● EXERCISE BRIEF: Count up the lines below where the word "amount" shows up, and respond with the number alone.

● DATA SECTION:
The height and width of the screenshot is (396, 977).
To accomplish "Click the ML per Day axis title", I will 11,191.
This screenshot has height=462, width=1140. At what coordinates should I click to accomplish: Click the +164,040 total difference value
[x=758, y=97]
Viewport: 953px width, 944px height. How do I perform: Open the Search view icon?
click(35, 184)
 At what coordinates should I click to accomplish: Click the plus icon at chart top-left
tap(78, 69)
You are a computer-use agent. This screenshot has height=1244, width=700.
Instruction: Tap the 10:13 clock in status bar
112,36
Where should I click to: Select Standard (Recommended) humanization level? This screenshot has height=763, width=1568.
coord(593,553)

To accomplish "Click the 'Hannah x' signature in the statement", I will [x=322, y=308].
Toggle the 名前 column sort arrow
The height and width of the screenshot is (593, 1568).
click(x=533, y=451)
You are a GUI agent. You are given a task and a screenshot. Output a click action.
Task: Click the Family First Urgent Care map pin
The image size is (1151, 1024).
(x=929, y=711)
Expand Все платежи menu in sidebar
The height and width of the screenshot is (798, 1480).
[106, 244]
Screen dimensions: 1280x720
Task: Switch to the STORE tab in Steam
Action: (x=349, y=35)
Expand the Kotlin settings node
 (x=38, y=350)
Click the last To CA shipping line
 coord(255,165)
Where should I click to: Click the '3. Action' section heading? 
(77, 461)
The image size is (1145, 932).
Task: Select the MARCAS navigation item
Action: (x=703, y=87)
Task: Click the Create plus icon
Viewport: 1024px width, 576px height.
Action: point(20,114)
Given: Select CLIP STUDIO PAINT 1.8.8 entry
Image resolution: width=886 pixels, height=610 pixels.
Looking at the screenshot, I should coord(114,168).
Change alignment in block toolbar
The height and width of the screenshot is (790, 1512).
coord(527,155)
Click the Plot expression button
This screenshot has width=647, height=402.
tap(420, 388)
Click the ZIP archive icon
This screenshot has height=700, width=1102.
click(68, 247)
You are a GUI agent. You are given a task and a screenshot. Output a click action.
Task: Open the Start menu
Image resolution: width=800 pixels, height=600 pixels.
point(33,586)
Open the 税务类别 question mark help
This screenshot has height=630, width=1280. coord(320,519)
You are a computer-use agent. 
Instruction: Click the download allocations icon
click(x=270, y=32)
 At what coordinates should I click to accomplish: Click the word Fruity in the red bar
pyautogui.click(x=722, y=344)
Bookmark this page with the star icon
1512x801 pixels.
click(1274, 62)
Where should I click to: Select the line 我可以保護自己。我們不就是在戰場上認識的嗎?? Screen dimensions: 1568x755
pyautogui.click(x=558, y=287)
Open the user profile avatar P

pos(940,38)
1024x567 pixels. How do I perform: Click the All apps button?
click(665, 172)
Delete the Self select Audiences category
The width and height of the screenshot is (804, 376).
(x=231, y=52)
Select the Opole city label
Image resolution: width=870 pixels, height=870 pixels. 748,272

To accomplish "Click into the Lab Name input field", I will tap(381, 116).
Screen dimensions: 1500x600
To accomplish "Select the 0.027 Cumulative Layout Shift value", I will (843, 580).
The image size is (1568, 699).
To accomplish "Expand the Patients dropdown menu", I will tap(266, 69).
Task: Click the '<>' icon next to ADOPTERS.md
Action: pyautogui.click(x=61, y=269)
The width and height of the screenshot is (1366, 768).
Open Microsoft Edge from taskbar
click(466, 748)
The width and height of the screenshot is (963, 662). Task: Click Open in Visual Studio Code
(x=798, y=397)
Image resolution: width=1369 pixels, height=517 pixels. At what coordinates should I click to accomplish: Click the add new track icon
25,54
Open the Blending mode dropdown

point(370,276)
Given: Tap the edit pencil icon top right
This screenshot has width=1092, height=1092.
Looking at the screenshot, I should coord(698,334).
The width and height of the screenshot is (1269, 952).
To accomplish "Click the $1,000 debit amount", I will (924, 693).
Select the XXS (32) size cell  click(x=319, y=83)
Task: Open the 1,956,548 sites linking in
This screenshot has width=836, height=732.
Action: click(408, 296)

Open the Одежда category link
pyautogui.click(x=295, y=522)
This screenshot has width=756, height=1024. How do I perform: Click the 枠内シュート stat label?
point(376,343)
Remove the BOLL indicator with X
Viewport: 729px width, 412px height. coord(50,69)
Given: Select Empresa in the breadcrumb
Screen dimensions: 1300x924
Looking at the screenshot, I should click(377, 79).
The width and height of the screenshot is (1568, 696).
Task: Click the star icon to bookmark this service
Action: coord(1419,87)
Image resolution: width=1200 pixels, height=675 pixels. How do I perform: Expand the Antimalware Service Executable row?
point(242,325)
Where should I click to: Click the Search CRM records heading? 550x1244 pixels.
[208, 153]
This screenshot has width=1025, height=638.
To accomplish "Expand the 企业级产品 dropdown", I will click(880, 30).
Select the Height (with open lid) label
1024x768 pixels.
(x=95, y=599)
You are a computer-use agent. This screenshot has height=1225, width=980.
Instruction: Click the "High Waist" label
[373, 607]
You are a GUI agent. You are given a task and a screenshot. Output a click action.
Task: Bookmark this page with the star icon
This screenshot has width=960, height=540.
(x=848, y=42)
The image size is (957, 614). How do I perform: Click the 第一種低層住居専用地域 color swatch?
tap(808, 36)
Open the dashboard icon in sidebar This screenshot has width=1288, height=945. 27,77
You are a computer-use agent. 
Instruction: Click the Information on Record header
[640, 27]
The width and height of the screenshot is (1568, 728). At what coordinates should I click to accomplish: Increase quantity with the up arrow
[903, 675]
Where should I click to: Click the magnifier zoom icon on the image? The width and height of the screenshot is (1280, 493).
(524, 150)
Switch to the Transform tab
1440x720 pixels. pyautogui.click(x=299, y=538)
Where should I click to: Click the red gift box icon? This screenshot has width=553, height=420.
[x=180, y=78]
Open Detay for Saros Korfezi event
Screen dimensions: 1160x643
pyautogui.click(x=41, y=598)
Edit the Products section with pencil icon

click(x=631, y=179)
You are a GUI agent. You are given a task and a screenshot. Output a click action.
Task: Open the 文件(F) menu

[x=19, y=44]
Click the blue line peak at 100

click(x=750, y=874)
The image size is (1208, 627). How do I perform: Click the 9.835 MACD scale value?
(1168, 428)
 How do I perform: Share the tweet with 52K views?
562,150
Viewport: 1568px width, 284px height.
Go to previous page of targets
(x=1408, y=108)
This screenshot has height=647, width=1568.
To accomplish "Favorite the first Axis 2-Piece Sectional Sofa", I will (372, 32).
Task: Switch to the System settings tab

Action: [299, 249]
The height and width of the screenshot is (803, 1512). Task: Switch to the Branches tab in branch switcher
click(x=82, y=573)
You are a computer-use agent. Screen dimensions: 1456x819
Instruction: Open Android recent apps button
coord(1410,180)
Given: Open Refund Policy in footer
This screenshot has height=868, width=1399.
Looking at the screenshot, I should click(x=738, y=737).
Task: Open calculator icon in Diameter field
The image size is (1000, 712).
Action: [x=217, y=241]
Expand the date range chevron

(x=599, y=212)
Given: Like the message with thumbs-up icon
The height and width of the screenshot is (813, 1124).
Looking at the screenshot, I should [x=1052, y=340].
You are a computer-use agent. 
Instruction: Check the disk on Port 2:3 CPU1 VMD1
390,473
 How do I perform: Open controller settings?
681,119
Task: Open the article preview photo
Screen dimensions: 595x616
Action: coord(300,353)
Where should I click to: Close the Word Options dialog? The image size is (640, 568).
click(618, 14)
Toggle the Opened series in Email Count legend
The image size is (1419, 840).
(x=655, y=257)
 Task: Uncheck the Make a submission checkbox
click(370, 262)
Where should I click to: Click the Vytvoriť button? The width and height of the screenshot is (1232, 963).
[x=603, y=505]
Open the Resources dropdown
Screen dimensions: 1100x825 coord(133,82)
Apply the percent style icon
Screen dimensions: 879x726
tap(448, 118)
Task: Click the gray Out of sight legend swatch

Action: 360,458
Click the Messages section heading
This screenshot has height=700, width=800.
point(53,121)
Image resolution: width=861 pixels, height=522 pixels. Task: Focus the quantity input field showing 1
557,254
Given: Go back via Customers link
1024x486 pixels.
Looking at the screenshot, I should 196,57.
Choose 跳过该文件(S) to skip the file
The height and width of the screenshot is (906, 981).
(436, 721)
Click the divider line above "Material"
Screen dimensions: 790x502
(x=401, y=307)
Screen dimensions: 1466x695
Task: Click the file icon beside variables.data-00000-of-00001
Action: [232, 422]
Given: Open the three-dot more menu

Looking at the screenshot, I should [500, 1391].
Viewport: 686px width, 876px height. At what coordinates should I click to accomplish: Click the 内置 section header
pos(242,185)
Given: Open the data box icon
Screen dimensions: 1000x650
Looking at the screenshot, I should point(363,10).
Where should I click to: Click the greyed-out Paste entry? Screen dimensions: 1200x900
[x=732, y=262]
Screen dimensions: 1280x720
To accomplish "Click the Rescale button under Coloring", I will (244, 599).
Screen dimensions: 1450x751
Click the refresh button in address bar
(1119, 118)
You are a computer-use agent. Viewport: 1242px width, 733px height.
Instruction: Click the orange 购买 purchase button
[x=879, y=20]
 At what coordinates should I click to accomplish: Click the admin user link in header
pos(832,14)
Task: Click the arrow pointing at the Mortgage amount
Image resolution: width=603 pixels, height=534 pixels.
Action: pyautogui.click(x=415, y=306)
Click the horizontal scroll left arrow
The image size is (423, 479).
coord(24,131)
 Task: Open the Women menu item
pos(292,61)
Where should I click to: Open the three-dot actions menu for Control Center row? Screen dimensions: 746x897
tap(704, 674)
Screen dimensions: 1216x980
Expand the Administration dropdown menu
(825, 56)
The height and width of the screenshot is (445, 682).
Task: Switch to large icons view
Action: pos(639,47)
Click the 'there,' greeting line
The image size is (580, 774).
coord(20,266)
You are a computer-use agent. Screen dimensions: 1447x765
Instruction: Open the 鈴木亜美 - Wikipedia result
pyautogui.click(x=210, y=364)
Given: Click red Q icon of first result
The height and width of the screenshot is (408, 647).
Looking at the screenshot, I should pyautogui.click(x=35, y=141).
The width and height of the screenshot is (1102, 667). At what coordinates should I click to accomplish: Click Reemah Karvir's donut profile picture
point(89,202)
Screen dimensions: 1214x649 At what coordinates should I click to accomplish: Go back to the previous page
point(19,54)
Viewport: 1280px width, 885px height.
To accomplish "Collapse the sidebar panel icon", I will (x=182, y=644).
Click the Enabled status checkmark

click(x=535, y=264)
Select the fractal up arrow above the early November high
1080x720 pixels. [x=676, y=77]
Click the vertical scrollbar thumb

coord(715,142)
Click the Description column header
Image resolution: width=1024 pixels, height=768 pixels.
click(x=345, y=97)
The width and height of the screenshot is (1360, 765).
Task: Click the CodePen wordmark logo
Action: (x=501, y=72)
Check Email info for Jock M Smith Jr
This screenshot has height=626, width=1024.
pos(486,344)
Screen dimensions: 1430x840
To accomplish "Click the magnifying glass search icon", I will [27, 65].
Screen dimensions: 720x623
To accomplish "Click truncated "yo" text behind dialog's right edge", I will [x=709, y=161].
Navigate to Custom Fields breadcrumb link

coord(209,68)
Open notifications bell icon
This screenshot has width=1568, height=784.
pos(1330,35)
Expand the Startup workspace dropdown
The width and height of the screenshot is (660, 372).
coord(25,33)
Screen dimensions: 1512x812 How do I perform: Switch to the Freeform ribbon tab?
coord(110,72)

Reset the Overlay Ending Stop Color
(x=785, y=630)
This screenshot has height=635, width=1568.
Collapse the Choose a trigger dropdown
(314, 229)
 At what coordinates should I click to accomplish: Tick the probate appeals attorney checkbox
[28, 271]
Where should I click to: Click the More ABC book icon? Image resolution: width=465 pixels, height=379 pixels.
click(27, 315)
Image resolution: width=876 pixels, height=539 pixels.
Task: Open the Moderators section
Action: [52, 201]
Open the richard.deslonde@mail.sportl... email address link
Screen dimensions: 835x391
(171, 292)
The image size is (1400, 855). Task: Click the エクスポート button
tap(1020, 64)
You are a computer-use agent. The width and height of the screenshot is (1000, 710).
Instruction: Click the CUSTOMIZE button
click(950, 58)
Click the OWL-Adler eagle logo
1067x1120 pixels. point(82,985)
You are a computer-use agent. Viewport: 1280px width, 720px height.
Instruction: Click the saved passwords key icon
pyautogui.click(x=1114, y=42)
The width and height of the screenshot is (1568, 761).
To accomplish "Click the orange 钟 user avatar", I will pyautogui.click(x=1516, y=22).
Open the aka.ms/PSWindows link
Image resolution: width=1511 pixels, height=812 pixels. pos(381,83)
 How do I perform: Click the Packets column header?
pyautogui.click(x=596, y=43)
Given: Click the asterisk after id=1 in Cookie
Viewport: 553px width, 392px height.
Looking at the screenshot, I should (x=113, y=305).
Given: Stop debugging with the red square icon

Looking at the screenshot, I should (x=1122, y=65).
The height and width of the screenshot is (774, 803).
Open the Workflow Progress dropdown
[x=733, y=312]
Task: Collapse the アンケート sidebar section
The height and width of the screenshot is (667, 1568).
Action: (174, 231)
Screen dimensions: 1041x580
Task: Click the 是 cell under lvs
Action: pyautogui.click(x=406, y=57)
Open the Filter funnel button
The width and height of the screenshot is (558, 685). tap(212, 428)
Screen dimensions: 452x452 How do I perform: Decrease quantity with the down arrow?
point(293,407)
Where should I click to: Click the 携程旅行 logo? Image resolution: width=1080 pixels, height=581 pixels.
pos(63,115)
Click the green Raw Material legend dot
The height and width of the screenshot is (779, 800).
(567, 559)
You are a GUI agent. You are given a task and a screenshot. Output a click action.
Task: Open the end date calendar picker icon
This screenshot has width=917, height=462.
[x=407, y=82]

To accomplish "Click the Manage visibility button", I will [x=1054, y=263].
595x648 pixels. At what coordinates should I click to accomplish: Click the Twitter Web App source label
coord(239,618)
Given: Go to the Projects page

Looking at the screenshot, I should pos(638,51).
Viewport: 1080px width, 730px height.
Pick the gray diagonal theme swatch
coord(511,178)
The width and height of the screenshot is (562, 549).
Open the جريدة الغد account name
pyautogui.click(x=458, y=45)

● YOUR SOLUTION: 2